A situação, revelada inicialmente pelo DN, foi alvo de queixa na Provedoria de Justiça. Segundo este órgão, estão em análise quatro denúncias relativas ao tema. Duas são de cidadãos estrangeiros, uma apresentada por um partido político e outra por uma associação. Ainda não há deliberações sobre a matéria.
“Pescadinha de rabo na boca”
Na maior parte dos casos, o atestado de morada é utilizado para obter o Número de Identificação Fiscal (NIF), uma etapa necessária para abertura de conta bancária, inscrição na Segurança Social, efetivação de contrato de trabalho ou abertura de atividade para emissão de recibos verdes. É também essencial para o ingresso na Manifestação de Interesse (MI) ou mesmo para a entrevista presencial nos balcões da Agência para a Integração Migrações e Asilo (AIMA), a última etapa para conseguir a Autorização de Residência.
Na prática, é exigido o Título de Residência, quando, na verdade, o Atestado de Residência é justamente um documento necessário para obter o próprio Título de Residência. É uma “pescadinha de rabo na boca”, como diz o ditado.
Gustavo Carneiro, advogado especialista em imigração, sublinha que a medida “não se justifica, pois muitos arrendam casas, compram casas, e não pedem o Título de Residência para isso, não faz sentido as juntas exigirem tal documento”.

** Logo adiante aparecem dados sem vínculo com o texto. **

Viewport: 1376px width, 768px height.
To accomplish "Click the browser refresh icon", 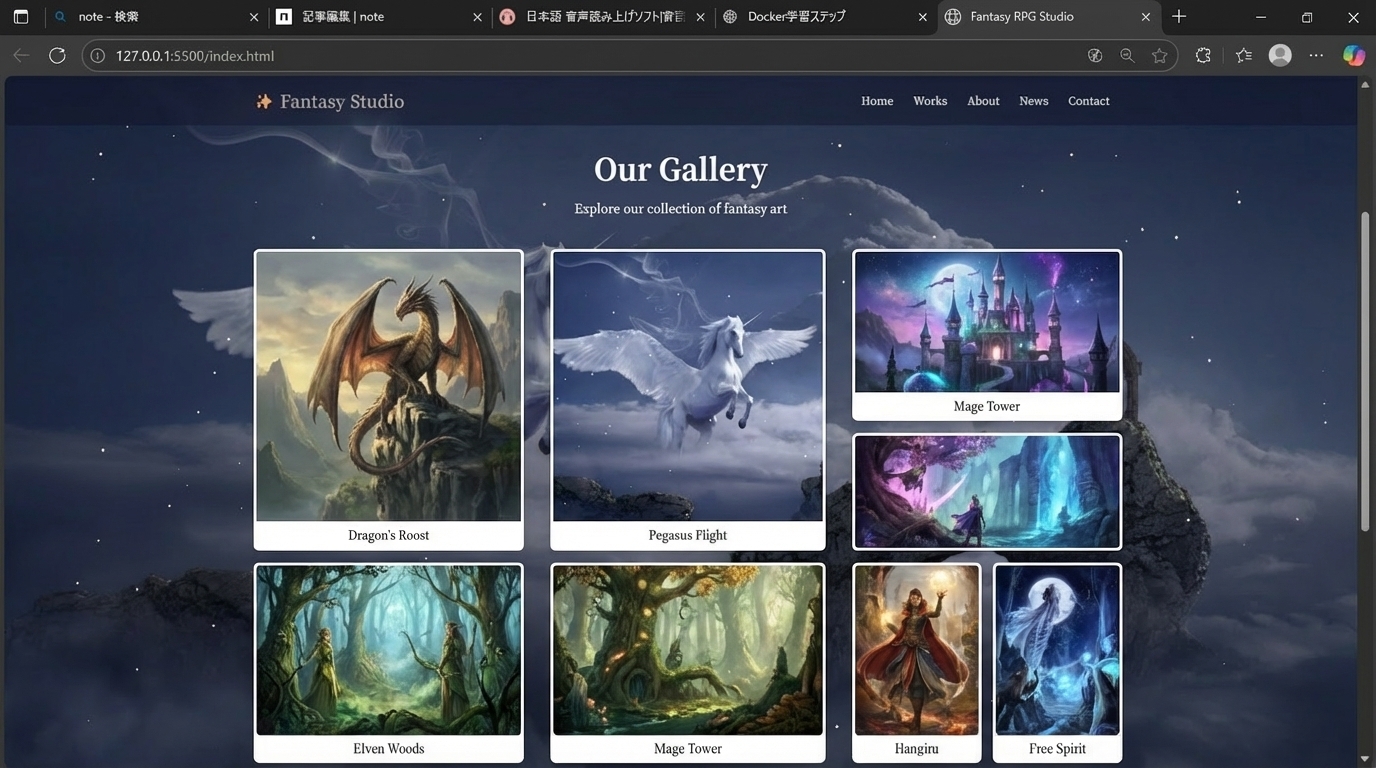I will point(57,56).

Outro problema que a situação revela é o desencontro de informações no setor público. Cada junta de freguesia faz as suas próprias regras para emissão do atestado de morada, o que causa constrangimentos aos cidadãos. Em Benfica, por exemplo, não é preciso o Título de Residência para o atestado. Basta que duas testemunhas recenseadas no bairro assinem um requerimento, apresentado junto com o passaporte. Na Amadora, só a assinatura das testemunhas não basta: é necessária a presença pessoalmente na junta de freguesia. Há ainda relatos ouvidos pelo DN de que basta fazer a solicitação em próprio punho que o certificado é aprovado.
Segundo o advogado, o facto de cada junta de freguesia criar as próprias regras mostra que se “ignora a existência de um dispositivo legal que regula esse procedimento”. O documento em questão é o Decreto-Lei n.º 135/1999, de 22 de abril. No artigo 34 lê-se: “A prova desses factos seja feita por testemunho oral ou escrito de dois cidadãos eleitores recenseados na freguesia ou ainda por outro meio legalmente admissível.” Segundo Gustavo Carneiro, “para o imigrante, que não conhece bem o funcionamento das leis aqui, esse desencontro de informações causa mais apreensão e incerteza”.
Há ainda o mesmo problema no que diz respeito aos órgãos para onde o documento deve ser enviado. Por exemplo, em algumas delegações do antigo SEF é permitido comprovar a residência com uma conta de luz em nome do cidadão, enquanto em outras é preciso mesmo o atestado emitido pela junta de freguesia. No caso do processo inicial da regularização no país, como o pedido do NIF, é impossível ter esse tipo de comprovativo, já que a contratação do serviço exige já ter um NIF. O mesmo para um contrato de arrendamento de imóvel, uma alternativa que estaria colocada se o imigrante já estivesse inscrito nas Finanças. Mais uma vez, é “a pescadinha de rabo na boca”.
Na prática, as juntas exigem o Título de Residência, quando, na verdade, o atestado de morada é justamente um documento exigido para obter o próprio Título de Residência.